_TEXTAUSZUG_:
# # #

Mit dem neuen Unterhaltsrecht erhält der- oder diejenige, welche nach der Trennung das Kind betreut, auch ohne Ehe mehr Geld.
86 600 Babys sind 2015 in der Schweiz auf die Welt gekommen. Die meisten davon sind Kinder eines Ehepaars. Doch anteilmässig werden es immer weniger: 19 800 Geburten erfolgten letztes Jahr nicht ehelich – das sind insgesamt 22,9 Prozent oder über 7 Prozent mehr als noch im Jahr zuvor. In praktisch allen Fällen (99 Prozent) anerkennen die Väter ihr Kind freiwillig.
Die Tendenz zu unehelichen Kindern wird weiter anhalten. Weil gleichzeitig die Trennungs- und Scheidungsrate der Eltern auf hohem Niveau verharrt, tun neue gesetzliche Bestimmungen not – so die Absicht von Bundesrat und Parlament. Am 1. Januar tritt deshalb das neue Unterhaltsrecht in Kraft. Bereits jetzt ist vorhersehbar: Es birgt einiges an Konfliktpotenzial.

# # #

_GEZEIGTES MATERIAL_:
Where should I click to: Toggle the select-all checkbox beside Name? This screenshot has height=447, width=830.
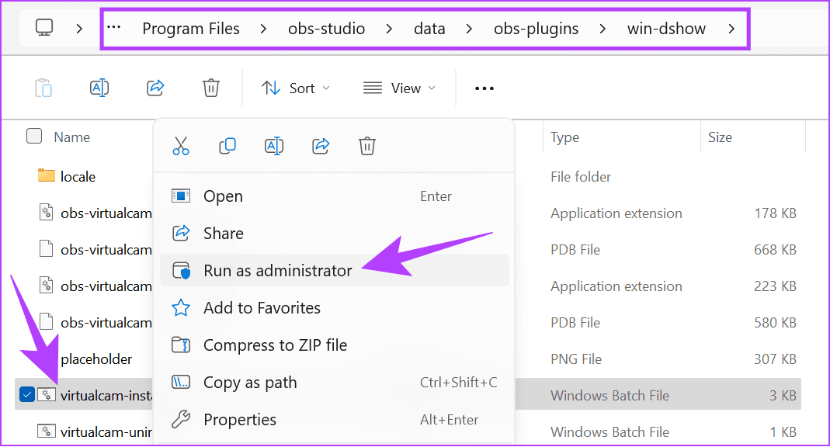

# # #

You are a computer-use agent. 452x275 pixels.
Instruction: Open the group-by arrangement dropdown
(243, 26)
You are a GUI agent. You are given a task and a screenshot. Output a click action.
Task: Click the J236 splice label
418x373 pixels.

# # #

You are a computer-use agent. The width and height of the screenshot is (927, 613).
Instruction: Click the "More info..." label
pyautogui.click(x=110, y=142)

# # #

_IHRE AUFGABE_:
Schreiben Sie aus dem Text zum neuen Unterhaltsrecht die Stelle von "Die Tendenz zu" bis einschließlich "einiges an Konfliktpotenzial." wortgetreu ab.

_LÖSUNG DER AUFGABE_:
Die Tendenz zu unehelichen Kindern wird weiter anhalten. Weil gleichzeitig die Trennungs- und Scheidungsrate der Eltern auf hohem Niveau verharrt, tun neue gesetzliche Bestimmungen not – so die Absicht von Bundesrat und Parlament. Am 1. Januar tritt deshalb das neue Unterhaltsrecht in Kraft. Bereits jetzt ist vorhersehbar: Es birgt einiges an Konfliktpotenzial.